**Source document**
Most of Thursday’s Technical Review Committee meeting to review NextEra Energy Resource’s rezoning applications for two industrial-scale solar energy projects near Palo covered detailed aspects of the plans.
But a question toward the end of the meeting raised the issue of minimum above-ground height of the solar panels themselves – an issue that also came up during the county’s review, and eventual approval, of an industrial-scale solar project near Coggon.
Deputy Linn County Conservation director Daniel Gibbins, one of the county officials at Thursday’s committee meeting, asked NextEra officials to consider altering the solar panels’ racking system to increase their minimum height by two feet, from the currently-proposed 18 inches to 42 inches, as part of a “cost-benefit analysis” of the proposal’s environmental impact.
“I would really like to see consideration (of) a taller racking system,” Mr. Gibbins said. “If you raise those racks two feet, you could actually legitimately get a native ecosystem under those that would have real benefit.”

**Exercise tasks**
(a) Answer these from the article on the solar projects near Palo:
(i) Which company applied for the rezoning?
(ii) What minimum panel height is currently proposed?
(iii) What is Daniel Gibbins's job title?
(b) Shorten the paragraph of the article on the solar projects near Palo that begins "Deputy Linn County Conservation director Daniel Gibbins," keeping its main facts.

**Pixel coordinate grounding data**
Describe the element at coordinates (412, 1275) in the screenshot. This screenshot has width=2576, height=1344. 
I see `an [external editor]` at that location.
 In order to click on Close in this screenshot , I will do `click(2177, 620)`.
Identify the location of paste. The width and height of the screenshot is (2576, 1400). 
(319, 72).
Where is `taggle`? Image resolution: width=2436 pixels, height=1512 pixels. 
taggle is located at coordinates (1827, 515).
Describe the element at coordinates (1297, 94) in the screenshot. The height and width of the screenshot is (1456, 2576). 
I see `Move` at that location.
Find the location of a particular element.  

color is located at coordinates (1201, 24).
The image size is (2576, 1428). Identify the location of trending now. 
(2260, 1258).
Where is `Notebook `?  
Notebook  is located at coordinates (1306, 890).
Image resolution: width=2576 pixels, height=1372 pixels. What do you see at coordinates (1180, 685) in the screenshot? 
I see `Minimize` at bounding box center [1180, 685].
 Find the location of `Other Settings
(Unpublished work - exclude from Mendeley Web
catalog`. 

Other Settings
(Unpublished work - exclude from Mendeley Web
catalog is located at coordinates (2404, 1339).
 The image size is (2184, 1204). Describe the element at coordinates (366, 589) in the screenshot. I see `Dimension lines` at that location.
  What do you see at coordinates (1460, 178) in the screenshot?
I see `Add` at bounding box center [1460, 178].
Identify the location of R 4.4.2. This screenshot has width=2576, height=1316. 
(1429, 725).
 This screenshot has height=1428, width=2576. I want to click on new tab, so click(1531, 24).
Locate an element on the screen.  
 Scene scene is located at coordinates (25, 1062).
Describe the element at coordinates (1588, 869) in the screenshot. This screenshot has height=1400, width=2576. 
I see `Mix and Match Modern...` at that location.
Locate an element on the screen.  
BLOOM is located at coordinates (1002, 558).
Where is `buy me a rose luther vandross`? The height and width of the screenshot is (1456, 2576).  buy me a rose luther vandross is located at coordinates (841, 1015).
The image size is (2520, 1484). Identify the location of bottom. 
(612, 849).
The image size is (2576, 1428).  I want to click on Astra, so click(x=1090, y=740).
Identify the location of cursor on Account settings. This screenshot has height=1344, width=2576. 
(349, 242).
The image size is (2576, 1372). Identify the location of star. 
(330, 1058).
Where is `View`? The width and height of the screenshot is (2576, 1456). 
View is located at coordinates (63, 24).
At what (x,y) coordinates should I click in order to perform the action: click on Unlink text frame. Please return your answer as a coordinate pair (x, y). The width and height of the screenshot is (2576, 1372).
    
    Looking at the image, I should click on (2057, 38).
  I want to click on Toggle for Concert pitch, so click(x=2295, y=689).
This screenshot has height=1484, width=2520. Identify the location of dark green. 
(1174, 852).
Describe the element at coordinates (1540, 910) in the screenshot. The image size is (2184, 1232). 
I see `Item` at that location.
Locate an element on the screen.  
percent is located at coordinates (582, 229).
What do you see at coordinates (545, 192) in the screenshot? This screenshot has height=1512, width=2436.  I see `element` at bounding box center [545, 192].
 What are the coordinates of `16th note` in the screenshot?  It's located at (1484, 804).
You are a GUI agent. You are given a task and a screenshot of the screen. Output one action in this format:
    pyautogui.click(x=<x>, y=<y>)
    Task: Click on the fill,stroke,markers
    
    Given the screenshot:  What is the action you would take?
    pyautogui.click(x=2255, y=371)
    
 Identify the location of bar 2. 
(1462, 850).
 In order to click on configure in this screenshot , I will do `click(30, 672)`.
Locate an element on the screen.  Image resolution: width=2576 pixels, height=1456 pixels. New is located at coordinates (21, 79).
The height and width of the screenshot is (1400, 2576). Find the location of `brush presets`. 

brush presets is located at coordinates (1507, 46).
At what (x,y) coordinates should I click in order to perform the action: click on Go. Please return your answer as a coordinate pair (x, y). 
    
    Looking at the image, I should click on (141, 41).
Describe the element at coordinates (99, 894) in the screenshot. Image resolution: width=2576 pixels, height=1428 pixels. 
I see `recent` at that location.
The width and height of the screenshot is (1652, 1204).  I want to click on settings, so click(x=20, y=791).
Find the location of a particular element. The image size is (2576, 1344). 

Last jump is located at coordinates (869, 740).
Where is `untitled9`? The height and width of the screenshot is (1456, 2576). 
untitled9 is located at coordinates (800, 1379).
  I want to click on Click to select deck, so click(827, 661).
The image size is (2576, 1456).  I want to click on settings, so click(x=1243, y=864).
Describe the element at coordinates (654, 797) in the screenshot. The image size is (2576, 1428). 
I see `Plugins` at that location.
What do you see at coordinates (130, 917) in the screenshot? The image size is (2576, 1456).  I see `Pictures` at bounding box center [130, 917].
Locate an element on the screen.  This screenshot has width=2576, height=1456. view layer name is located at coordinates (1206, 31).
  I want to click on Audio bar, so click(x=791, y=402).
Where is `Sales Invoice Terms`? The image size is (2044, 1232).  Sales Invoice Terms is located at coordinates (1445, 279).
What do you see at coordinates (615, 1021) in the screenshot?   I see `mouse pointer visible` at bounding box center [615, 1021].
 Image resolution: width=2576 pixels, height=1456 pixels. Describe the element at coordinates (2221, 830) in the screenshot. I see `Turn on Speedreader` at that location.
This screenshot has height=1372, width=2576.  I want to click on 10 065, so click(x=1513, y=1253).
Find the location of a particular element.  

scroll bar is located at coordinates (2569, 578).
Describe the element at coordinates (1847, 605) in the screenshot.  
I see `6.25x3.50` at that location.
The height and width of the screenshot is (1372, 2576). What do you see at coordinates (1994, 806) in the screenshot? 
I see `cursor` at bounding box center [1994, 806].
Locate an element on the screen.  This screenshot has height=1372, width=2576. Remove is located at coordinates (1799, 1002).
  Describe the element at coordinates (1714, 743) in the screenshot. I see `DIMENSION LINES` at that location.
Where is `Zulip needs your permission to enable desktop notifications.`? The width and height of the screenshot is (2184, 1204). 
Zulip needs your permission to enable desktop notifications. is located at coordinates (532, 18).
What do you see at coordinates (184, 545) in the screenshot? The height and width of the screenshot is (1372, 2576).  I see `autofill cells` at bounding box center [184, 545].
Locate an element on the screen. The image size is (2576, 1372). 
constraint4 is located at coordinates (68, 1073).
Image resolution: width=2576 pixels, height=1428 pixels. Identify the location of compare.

**Replies**
(a)
(i) NextEra Energy Resources
(ii) 18 inches
(iii) Deputy Linn County Conservation director

(b) At Thursday's committee meeting, Deputy Linn County Conservation director Daniel Gibbins asked NextEra officials to consider a racking system that would raise the panels' minimum height by two feet, from the proposed 18 inches to 42 inches. He framed this as part of a "cost-benefit analysis" of the project's environmental impact.